This project is part of my Self-Driving Car course. It uses neural network framework, Keras, to train a vehicle to drive around the track. It uses architecture designed by Self-Driving Cars team at Nvidia (more information available here: https://devblogs.nvidia.com/deep-learning-self-driving-cars/). It includes:
a. Model.py containing the script to create and train the model
b. Drive.py for driving the car in autonomous mode
c. Model.h5 containing a trained convolution neural network
d. Video.mp4 with a recording of vehicle autonomously driving around the track.
Model is trained and tested using simulator provided by Udacity.
- An appropriate model architecture has been employed. My model replicates the network created by the Self-Driving Cars team at Nvidia (more information available here: https://devblogs.nvidia.com/deep-learning-self-driving-cars/). First data was normalized (Lambda), then images were cropped (70 pixels from the top and 25 from the bottom) so factors like the sky, environment and bonnet were not taken into consideration. Subsequently, three 2x2 strided convolution layers were implemented with depths 24-48 and kernel size of 5x5. Then two non-strided convolutional layers with depths of 64 were used. Each convolutional layers used ReLu activation function which introduces non-linearities.

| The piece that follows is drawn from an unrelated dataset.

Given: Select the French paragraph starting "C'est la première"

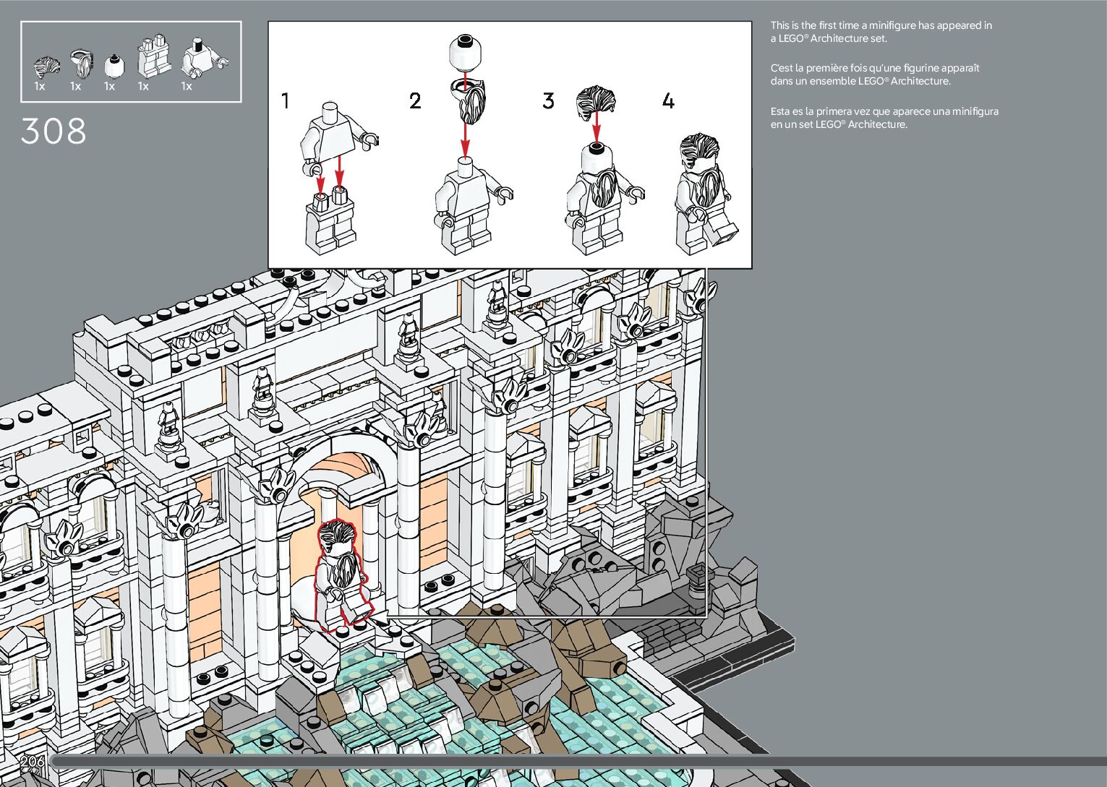Looking at the screenshot, I should tap(874, 74).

- Attempts to reduce overfitting in the model. The model was trained and validated on different data sets to ensure that the model was not overfitting. Validation samples accounted for 0.2 of total gathered data. The rest was used in training.
- Model Parameter tuning The parameters were tuned using adam optimizer and loss was calculated using means squared error.

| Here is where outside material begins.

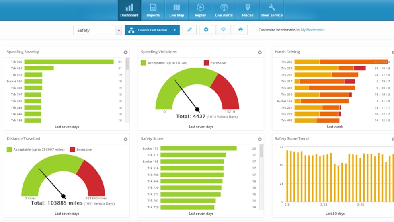Select the Fleet Service navigation button
394x222 pixels.
tap(272, 10)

- Appropriate training data The training data kept the vehicle on the road. It involved centre lane driving, recovering from difficult turns, like the one with sand on the left side. The track was driven and recorded in clockwise and anti-clockwise. In more difficult patterns the speed was decreased to record more frames. If the trained model encountered difficulties in some parts of the track, the car was positioned in a respective part of the track with correct wheel angle and was left there ( speed = 0 ). The model was trained by using images and appropriate steering angles. Speed wasn’t involved. The vehicle’s speed in autonomous mode was controlled by ProportionalIntegral Controller available in drive.py.
The main strategy used in my model was to record the vehicle driving around the track and use the images to train the network. Each frame was saved and described in csv with a destination of each frame, velocity, steering angle and braking. For each position, three frames were saved. One in the centre, second with an offset a bit to the left and third a bit to the right. During the training mode, appropriate steering offset was introduced for off-centre frames. Moreover, flipped images were introduced to the model as well. This enabled to significantly reduce overfitting of the model. Only steering angle was used in training the model. As the size of data exceeded the capabilities of my laptop, the generator was used with a batch size of 512. Using keras, the convolutional neural network was implemented (described above) which is used by Nvidia for self-driving cars. To gauge how well the model performs, the dataset was split into the training set (0.8) and validation set (0.2). The model was saved in model.h5 file. Subsequently, the drive.py file was run which fed the model to the Udacity Simulator in autonomous mode. The biggest challenge was the left-turn near the sand part where the vehicle could easily leave the track. In turned out that the reason for it was different color space used in drive.py and model.py. After it was corrected, the model behaved as expected. The final model is capable of safely driving around the track as it is documented in the video file attached to this submission.